How much would a SSD help with Laptop heat?
I know that most of the heat in a laptop is generated by the CPU, but how much would it help with any heating issues to use a SSD instead of a conventional hard drive? would the SSD also have a noticeable effect on noise or power consumption?
Public Comments
- yes to all. SSD's don't move = less power, no noise. but they cost alot.
- SSD's also dont break when you drop your laptop. If you drop a laptop with a HDD you will likely loose all your data.
- SSD would be an excellent, yet expensive upgrade. The heat will be less, power consumption will be less, speed will increase significantly, and will stay consistent even if the drive is full. I highly recommend it, but a 200GB drive cost about $400.00. I personally would wait another year before getting one. The price should be reasonable by then.

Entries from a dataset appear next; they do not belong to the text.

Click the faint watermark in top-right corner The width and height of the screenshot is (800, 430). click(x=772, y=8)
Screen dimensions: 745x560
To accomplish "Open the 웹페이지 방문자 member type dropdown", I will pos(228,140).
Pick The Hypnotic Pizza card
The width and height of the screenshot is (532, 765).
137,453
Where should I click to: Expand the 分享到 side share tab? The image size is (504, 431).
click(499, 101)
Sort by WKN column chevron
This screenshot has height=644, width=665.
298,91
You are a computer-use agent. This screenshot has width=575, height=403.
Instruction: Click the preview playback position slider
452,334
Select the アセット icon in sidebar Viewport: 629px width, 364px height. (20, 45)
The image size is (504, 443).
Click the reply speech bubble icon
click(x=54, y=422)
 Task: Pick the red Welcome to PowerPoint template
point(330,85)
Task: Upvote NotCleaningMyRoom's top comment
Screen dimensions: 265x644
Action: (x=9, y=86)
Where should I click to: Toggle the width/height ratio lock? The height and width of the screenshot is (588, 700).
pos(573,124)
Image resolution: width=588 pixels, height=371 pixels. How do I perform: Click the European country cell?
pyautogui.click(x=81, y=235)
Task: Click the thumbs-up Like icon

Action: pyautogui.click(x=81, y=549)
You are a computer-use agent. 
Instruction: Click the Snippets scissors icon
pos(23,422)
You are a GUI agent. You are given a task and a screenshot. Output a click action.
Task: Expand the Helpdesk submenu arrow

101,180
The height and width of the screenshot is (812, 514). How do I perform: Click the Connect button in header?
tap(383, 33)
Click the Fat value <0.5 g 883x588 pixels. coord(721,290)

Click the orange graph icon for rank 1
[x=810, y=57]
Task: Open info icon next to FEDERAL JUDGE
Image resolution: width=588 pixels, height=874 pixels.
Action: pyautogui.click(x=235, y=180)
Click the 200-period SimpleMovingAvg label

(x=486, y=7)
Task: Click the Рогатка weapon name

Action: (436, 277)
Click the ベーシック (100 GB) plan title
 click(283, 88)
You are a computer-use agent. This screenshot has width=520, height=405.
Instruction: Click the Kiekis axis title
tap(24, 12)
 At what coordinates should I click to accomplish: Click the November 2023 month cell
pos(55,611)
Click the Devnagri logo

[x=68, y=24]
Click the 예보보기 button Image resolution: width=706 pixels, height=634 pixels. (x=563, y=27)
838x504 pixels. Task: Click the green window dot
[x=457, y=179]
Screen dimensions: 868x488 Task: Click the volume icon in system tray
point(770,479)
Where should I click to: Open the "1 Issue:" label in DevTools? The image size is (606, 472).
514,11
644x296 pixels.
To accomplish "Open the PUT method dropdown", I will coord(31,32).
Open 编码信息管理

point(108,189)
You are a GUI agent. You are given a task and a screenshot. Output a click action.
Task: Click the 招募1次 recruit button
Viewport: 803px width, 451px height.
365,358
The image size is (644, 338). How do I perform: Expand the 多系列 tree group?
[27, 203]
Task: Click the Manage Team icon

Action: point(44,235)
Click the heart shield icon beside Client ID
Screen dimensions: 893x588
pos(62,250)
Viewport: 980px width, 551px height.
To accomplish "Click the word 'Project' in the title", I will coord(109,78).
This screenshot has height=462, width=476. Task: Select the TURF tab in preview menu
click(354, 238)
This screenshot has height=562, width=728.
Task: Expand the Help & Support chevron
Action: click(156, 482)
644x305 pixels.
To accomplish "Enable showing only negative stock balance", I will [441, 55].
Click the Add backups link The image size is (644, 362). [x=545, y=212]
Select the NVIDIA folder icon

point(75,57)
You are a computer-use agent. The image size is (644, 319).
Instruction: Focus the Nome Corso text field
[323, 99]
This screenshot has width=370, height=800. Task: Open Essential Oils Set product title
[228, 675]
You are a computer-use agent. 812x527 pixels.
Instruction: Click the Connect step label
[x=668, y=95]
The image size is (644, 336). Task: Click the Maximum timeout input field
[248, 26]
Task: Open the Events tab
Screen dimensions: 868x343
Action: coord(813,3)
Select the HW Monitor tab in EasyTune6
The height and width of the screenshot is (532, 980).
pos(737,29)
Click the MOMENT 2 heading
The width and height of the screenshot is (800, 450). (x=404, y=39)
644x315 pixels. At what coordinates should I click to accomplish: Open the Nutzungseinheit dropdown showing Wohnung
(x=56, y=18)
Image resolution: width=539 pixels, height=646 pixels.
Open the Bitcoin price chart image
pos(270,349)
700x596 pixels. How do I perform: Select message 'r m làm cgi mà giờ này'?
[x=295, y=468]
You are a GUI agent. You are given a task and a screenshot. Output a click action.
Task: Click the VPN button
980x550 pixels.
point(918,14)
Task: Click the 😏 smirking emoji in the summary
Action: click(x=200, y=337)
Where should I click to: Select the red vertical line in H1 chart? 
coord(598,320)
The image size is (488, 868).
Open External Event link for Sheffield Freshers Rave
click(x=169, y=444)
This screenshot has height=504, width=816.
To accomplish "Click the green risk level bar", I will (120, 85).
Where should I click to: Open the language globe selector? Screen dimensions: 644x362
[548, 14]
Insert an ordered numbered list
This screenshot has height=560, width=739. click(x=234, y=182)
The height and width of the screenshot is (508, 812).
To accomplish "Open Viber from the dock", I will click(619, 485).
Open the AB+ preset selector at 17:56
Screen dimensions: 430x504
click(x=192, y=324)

- HDD uses up maybe around 12 percent of your battery power (depends on what you're doing) - so if SSD cut this to 50, you'd only save about 5 or 6 percent overall. Backlighting is the one you can adjust - cut that right down, and take consumption from maybe 4watts down to 1 watt. SSD will make the system silent - but unless you're willing to shell out maybe 7000 US dollars for a nice 256GB drive, you're talking about a small one. If this is a concern, I have to say - you should have bought a netbook and saved any serious computing for your desktop. Netbooks can last at least 6 to 7 hours watching movies and doing all kinds of stuff. Maybe by next year, Ubuntu will have a normal start-up time of around 15 seconds, they're working on ten seconds. With SSD, now it is around 13 seconds - so next year it might be down to 5 seconds - it's getting exciting. SSD is the future, not the present.